Dans un communiqué, la collectivité locale indique ce 13 octobre que le gouvernement britannique « s’est engagé à apporter un soutien financier permettant à DFDS Seaways de préserver une capacité de transport pour l’importation de produits de première nécessité. » Le gouvernement britannique a en effet attribué des contrats d'une valeur de 77,6 M£ (84,3 M€) à quatre compagnies de ferries – Brittany Ferries, DFDS, P&O Ferries et Stean Line – pour fournir une capacité de fret supplémentaire pendant une période pouvant aller jusqu'à six mois après la fin de la période de transition, afin de garantir l’approvisionnement en fournitures médicales et autres biens essentiels. 

Ligne confortée par le Royaume-Uni...

Dans le cadre de cette consultation, la proposition de DFDS Seaways – l’exploitation de la ligne Dieppe-Newhaven à raison de trois allers-retours en basse saison –, « aurait retenu l’attention », indique la collectivité. « Elle conforte la position de la liaison Dieppe-Newhaven, ligne intermédiaire entre les lignes de courte durée sur le détroit et les lignes de la Manche Ouest où la durée de la traversée est plus longue. »

Les opérateurs transmanche de ferries souffrent, confrontés à la fois aux répliques de la crise sanitaire qui impacte leur trafic passagers avec de surcroît la mise en place d’une quarantaine au Royaume-Uni, les privant d’une importante clientèle de touristes, et la perspective d’un Brexit, dont les négociations sont ardues.

DFDS satisfait de son 2e trimestre

Le ferry en grande difficulté en Europe

Comme ses homologues du transmanche, DFDS est sortie du confinement éprouvée même si la part de son chiffre d’affaires (80 %) tirée du fret et de la logistique l’a un peu préservée. Néanmoins, ses résultats étaient en repli de 34 % à l’issue du trimestre. Le chiffre d’affaires du segment « passagers » est en chute de 86 %, les revenus du fret ont diminué de 25 % et les volumes, de 15 %. Si au plus fort de la crise, 13 ferry avaient été mis hors service, ils avaient tous été remis en service fin août, sauf cinq.

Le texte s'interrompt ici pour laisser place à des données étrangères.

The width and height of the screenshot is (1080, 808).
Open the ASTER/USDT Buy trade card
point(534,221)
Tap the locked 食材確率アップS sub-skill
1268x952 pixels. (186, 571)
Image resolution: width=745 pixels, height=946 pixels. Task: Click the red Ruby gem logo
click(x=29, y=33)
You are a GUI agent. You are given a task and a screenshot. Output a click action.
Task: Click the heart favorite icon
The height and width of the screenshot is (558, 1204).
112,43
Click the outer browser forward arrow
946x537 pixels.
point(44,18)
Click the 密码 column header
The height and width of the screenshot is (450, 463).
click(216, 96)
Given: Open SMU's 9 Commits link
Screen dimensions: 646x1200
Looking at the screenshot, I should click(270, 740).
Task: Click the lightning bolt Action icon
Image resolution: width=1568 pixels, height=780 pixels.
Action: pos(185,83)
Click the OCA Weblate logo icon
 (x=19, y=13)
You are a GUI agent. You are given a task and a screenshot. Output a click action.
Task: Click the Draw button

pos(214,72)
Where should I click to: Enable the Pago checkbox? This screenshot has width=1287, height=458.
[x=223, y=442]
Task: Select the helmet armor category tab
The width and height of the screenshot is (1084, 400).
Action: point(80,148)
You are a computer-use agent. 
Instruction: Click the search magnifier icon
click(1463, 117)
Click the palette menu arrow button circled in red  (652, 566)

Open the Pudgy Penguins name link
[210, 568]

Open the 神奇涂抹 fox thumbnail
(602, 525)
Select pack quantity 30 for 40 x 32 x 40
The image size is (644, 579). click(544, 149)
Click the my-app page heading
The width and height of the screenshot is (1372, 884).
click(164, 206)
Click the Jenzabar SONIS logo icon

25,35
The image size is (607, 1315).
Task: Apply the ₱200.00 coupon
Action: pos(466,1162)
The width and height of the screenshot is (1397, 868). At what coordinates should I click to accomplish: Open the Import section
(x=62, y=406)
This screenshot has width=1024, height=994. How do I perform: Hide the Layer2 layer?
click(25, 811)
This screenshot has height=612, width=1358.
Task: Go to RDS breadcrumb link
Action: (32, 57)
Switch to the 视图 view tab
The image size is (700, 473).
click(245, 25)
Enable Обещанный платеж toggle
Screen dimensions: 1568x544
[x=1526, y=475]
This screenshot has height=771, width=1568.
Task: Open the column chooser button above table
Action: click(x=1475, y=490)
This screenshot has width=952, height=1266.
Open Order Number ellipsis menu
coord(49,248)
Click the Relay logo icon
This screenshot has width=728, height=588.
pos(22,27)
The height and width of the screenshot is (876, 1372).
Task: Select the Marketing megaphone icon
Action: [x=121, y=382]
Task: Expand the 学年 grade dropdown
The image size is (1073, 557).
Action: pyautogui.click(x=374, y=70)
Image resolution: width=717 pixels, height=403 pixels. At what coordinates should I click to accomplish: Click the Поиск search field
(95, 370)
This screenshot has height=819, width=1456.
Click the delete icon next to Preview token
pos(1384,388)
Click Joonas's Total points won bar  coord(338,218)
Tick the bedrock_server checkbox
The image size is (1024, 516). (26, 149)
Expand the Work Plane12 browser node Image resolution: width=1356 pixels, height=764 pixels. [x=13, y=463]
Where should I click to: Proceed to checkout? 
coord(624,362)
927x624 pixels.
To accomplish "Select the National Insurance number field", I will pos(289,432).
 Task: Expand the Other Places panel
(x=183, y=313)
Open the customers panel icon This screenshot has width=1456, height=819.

L’armateur danois opère 57 traversées par jour sur ses lignes Calais-Douvres et Dunkerque-Douvres ainsi que trois rotations quotidiennes entre Dieppe et Newhaven et une entre Amsterdam et Newcastle. En France, il opère un service de fret entre Marseille et Tunis et assure des rotations quotidiennes entre la France et Douvres depuis Dunkerque et Calais. Actuellement, la compagnie fait tourner trois navires sur le transmanche à Calais et trois à Dunkerque.

DFDS envisage de supprimer 142 postes en France

142 postes supprimés en France

DFDS a confirmé courant août plusieurs mesures de réduction des coûts, touchant 650 emplois sur un effectif d'environ 8 600 personnes. Sur 1 000 emplois en France, 142 postes sont concernés à Calais et Dieppe, impactant les marins de quatre des cinq navires sous pavillon français, ceux opérant à partir de Calais, et des agents dans les bureaux. 

Lors de la présentation des résultats du deuxième trimestre, avant l’annonce de la quarantaine britannique, la direction, incarnée par Torben Carlsen, s’attendait à ce que les volume de fret soient inférieurs à 2019 mais avait revu ses prévisions, estimant désormais la baisse à 10 % contre 15 % auparavant. Pour ce qui est des passagers, la société danoise ne se prononce pas, son marché dépendant de facteurs extérieurs sur lesquels elle n’a que peu de prise : les restrictions de voyage et la possibilité d'une résurgence du virus.